THE failure of successive Governments to get children to be more active is mass "child neglect", experts have warned.
Despite a weight of evidence showing the benefits of regular exercise, all political parties have " neglected state policy on child physical activity for decades", according to an article in a leading medical journal.
The authors, including West Ham football manager Sam Allardyce, said that this is "tantamount to state child neglect".
Writing in the British Journal of Sports Medicine, the authors said that leadership and strategy on the issue are "totally absent".
Regular exercise in childhood can help boost academic performance, curb antisocial behaviour, improve general health and wellbeing, the experts from University College London Hospitals NHS Foundation Trust, Liverpool John Moores University and the Sydney School of Public Health said.
But despite this only 33% of boys and 21% of girls aged four to 15 meet the minimum levels of physical activity for basic health benefits, they said. And school children spend an average of seven to eight hours a day being sedentary.
They wrote: " All political parties have neglected state policy on child physical activity for decades. While physical activity guidelines recommend children to spend at least an hour a day being physically active, schools are able to provide no physical education, optional physical education or limited physical education opportunities.
"Furthermore, a lack of focus, political and public debate on these issues highlights a lack of interest of political parties and education authorities in the physical literacy of our children and future citizens.
"Given the overwhelming evidence supporting physical activity for the physical health, mental health and productivity of children, the lack of policy, lack of cross party debate and interest, lack of leadership and strategic action on physical activity within schools are complicit and tantamount to state child neglect."
The amount of time children spend in physical education and activity while at school is neither monitored nor known by any educational or regulatory authorities, they said. And there is no statutory minimum requirement for schools to devote a specific amount of time to PE.

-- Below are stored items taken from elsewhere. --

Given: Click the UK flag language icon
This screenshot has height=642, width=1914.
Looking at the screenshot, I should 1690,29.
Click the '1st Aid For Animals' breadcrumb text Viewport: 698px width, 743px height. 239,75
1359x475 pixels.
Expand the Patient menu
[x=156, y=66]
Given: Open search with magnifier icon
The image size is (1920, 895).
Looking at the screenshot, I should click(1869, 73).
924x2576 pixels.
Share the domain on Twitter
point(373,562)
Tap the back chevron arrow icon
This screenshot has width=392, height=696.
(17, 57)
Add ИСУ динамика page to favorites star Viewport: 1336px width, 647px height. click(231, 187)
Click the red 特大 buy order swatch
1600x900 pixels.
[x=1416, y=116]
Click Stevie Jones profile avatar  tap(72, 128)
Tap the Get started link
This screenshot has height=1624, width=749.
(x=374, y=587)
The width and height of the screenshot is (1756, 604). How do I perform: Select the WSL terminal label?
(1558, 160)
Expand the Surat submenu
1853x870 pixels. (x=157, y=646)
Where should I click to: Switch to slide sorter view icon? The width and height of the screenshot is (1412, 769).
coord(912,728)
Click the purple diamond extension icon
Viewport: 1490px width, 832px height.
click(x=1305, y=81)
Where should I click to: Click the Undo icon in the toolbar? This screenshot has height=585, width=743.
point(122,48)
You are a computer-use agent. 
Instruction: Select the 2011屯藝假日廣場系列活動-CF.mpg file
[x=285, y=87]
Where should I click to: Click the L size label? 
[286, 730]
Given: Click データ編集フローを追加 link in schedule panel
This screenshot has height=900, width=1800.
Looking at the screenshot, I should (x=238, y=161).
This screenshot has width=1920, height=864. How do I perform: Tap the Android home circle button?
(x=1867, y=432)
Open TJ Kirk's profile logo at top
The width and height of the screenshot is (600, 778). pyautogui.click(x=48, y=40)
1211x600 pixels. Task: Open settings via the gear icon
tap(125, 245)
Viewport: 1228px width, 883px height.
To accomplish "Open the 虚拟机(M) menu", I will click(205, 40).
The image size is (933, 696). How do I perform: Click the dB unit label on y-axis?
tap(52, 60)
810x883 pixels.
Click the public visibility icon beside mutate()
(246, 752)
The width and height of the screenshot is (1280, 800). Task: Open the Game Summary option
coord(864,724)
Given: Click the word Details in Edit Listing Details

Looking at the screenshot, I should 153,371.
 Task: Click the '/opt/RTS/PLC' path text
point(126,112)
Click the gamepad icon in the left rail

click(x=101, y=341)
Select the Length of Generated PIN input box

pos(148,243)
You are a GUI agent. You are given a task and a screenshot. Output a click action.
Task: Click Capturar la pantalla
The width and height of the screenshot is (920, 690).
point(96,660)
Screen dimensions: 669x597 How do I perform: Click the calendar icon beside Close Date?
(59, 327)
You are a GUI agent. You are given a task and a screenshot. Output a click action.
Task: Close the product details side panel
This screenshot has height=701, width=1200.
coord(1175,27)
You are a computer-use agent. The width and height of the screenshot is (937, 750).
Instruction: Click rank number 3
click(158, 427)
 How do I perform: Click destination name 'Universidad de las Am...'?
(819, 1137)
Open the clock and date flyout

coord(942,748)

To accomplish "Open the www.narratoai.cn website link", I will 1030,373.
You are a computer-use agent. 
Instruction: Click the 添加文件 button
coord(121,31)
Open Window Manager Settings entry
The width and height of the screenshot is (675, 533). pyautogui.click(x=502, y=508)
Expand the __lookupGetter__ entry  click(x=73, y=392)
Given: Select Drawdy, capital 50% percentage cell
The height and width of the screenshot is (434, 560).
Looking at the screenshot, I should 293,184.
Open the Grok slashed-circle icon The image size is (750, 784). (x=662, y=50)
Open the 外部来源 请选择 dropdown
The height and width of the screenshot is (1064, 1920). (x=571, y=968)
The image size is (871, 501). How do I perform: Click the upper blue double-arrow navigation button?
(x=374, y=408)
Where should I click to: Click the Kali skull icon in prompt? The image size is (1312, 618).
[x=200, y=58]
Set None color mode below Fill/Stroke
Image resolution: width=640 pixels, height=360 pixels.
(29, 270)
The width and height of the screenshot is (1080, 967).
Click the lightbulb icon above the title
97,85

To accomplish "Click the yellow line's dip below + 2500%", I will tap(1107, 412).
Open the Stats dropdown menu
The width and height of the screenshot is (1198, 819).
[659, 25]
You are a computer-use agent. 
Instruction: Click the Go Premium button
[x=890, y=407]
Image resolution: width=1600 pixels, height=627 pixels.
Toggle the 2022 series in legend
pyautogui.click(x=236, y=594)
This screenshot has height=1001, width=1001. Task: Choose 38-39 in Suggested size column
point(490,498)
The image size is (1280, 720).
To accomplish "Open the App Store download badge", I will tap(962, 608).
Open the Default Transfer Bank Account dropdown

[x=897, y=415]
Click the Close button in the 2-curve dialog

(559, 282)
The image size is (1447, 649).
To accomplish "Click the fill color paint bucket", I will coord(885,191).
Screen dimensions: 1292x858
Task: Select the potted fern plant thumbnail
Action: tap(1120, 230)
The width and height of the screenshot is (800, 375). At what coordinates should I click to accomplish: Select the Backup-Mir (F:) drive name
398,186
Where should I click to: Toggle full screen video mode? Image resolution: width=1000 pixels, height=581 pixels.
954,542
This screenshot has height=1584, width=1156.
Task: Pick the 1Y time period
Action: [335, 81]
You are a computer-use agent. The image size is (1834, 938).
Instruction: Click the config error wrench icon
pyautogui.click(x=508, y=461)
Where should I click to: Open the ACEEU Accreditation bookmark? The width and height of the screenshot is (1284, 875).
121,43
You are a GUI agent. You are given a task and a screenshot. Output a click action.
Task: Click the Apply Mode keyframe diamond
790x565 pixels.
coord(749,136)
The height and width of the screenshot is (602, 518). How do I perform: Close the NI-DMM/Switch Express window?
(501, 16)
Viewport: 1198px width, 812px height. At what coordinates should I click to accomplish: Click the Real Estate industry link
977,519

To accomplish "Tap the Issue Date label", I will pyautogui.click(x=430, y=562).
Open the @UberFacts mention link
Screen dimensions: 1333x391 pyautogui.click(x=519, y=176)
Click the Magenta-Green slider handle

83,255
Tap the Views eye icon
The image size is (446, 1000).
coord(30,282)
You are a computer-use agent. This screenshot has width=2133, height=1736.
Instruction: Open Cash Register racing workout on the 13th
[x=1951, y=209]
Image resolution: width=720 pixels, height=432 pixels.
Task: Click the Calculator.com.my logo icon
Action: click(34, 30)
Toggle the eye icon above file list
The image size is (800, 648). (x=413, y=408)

The authors also said that h ealth and sporting legacies associated with the London 2012 Olympics are fast becoming a "distant memory".
At the same time of the Games, where Team GB came third in the medals table, women and men from Britain came first and second, respectively, in the European obesity league tables, they said.
Following the Olympics, ministers announced they would plough £300 million into primary school physical education over two years, but the authors said that the figure was a "derisory gesture".
"It is nearly one year following the 2012 London Olympics, with political and Olympic bid promises of youth health and sporting legacies turning rapidly into a distant memory," they wrote.
The authors concluded: "The minimal funding, lack of interest and absence of a child physical activity strategy strongly support the notion that the state is failing to act to prevent harm against children and failing to meet children's basic physical needs likely to result in the serious impairment of their health and development.
"This is quite literally indistinguishable from the government's own definition of child neglect."
A Government spokesman said: "This Government is taking decisive action to harness the Olympic spirit and make sure every child has the opportunity to be fit and healthy.
"We have extended our ringfenced funding for primary schools to spend on sport to 2015/16 - with a total of £450m now going directly to headteachers to improve PE and sport in their schools.
"In addition we have spent £3 million to extend Change4Life sports clubs to schools in areas with the highest childhood obesity, we are targeting funding to get more 11 to 25-year-olds playing sport, and we are investing in facilities to strengthen grassroots sport up and down the country."